By DAN SAXTON
I’ve recently arrived in Missoula after moving up from Southern California. Many may wonder: why did I leave the land of eternal sunshine, the ideal beachgoing climate, to move into a hardy, rugged country?
First of all, I am no stranger to four-season weather, having grown up in the countryside of upstate New York and learning to appreciate the variety of spring, summer, fall and winter. The average temperatures of both upstate New York and Missoula are remarkably similar, except that New York is more humid (which I’m glad to do away with here!). So, in one sense, Missoula is not much different from my ancestral home.
Most concretely, however, the plainest reason I can offer for moving to Missoula is that Montana has imprinted herself upon me from an early age. I used to take many family vacations out West, and the first one of them all occurred when I was six years old – to Glacier National Park. That first sight of the Big Sky, the Rocky Mountains, year-round snow, and the amazing beauty of the wild country all powerfully impressed my young mind. Since then the Northern Rockies as a whole have been one of my favorite places upon Earth.
So Montana is a cool place for me……but why Missoula specifically? Well, Missoula is just the right-sized little city for me – not too big, but large enough to have a thriving, vibrant community that has everything I need. It is a dynamic, innovative city that appeals well to people like me who are intellectual and who appreciate the liberal arts. That’s important for me as I explore long-term avenues for making a living here. I also feel that Missoula has better overall access to the type of mountains and wild country that I like than these other two places. For me personally, Glacier Park has a stronger pull than Yellowstone does (though Yellowstone is only four hours away at its closest entrance, which isn’t too bad). Overall, Missoula seems to have a bright future going for it, which also attracts me.

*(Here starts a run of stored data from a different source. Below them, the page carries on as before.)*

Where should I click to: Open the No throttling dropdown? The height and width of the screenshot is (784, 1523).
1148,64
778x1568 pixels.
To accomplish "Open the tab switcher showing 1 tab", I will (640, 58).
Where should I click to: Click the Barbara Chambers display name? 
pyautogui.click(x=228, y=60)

One final reason why I’ve settled in Missoula is that I already have friends there whom I knew in California. They’ve encouraged me to come and be part of Covenant Reformed Church, a new church that has only begun over the last couple years. My Christian faith is very important to me and I am very glad for the opportunity to help this church grow. I’ve already received a great deal of assistance from these friends and other new people whom I’ve met over the last couple weeks since I arrived in town. Therefore, I greatly emphasize the importance of having good social connections, for they make moving into a new area so much easier.
I’ve started this brand-new blog to chronicle my adventures as a newcomer to Missoula as I get to know the community and the beautiful surroundings around town. I feel that my perspective is particularly interesting since I’m a deaf individual who functions primarily in the hearing world and also because I have a strong awareness of my surroundings. I have long studied Montana’s mountains and am eager to showcase them to not only fellow Missoulians, but also to “outsiders.” I hope you will be pleased to join me as I describe settling down in this remarkable city!
Dan Saxton is a newcomer to Missoula. He originally hails from New York, and spent the last four years in California attending graduate school in San Diego. Dan was first introduced to Montana (and the West) at the tender age of six, and has considered it one of his favorite places ever since. Although Dan is hearing-impaired and uses a cochlear implant, he refuses to view his disability as an insurmountable barrier. Now he seeks to make a living in Missoula, spending plenty of time hiking and climbing along the way and sharing his experiences with many others!